BEGIN

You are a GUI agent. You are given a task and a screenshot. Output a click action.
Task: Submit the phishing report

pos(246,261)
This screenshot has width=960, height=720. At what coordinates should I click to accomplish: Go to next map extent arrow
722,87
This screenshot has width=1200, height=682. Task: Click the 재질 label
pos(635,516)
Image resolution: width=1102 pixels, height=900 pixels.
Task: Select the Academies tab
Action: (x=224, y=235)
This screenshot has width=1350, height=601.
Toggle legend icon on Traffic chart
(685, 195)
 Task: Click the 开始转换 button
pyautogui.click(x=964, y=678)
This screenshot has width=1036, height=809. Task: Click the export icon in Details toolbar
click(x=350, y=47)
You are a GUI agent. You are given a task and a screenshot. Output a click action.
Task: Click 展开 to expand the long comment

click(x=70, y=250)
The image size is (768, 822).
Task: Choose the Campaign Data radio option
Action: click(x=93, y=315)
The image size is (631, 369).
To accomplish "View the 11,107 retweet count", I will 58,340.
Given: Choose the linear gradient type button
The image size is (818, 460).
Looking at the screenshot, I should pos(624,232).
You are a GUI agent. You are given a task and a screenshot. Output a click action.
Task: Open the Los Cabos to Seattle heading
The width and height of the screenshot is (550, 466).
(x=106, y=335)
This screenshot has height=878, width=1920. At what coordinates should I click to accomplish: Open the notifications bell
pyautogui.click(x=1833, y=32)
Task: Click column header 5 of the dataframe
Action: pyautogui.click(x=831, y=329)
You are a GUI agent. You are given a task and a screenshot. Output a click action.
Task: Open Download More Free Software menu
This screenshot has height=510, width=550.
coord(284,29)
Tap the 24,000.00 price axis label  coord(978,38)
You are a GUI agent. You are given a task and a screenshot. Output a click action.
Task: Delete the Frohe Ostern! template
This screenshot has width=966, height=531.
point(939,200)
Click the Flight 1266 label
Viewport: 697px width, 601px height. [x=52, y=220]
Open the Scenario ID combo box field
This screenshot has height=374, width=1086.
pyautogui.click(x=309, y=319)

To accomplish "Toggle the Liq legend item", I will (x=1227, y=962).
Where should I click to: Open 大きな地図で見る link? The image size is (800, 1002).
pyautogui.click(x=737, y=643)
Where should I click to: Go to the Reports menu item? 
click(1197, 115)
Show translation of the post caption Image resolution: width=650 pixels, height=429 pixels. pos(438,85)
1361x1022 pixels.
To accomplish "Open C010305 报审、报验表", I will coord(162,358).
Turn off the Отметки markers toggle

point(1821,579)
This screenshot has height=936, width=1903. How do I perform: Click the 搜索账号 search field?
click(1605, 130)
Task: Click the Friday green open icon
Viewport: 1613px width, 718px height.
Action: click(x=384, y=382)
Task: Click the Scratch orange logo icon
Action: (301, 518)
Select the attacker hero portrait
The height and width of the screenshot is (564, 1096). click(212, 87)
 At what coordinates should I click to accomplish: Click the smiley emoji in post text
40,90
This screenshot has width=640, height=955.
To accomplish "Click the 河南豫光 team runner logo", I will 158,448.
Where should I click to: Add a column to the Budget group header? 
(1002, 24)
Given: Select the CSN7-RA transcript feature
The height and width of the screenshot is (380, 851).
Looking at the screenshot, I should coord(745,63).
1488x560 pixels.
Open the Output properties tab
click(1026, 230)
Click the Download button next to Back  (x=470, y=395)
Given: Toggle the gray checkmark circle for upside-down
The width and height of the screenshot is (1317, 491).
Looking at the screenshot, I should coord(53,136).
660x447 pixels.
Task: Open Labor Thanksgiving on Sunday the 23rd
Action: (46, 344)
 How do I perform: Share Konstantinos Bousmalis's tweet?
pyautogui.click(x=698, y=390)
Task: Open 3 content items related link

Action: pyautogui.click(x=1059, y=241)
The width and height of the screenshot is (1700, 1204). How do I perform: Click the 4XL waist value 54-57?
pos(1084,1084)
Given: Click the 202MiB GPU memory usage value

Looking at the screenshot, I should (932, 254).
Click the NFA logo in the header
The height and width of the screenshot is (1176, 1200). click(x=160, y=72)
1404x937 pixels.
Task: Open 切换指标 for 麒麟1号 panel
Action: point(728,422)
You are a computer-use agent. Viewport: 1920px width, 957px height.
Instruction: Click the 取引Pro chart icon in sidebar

END

■ Action item: Among the lines above, find each one containing the string "Download" and copy it.

■ Answer space:
Task: Open Download More Free Software menu
Click the Download button next to Back  (x=470, y=395)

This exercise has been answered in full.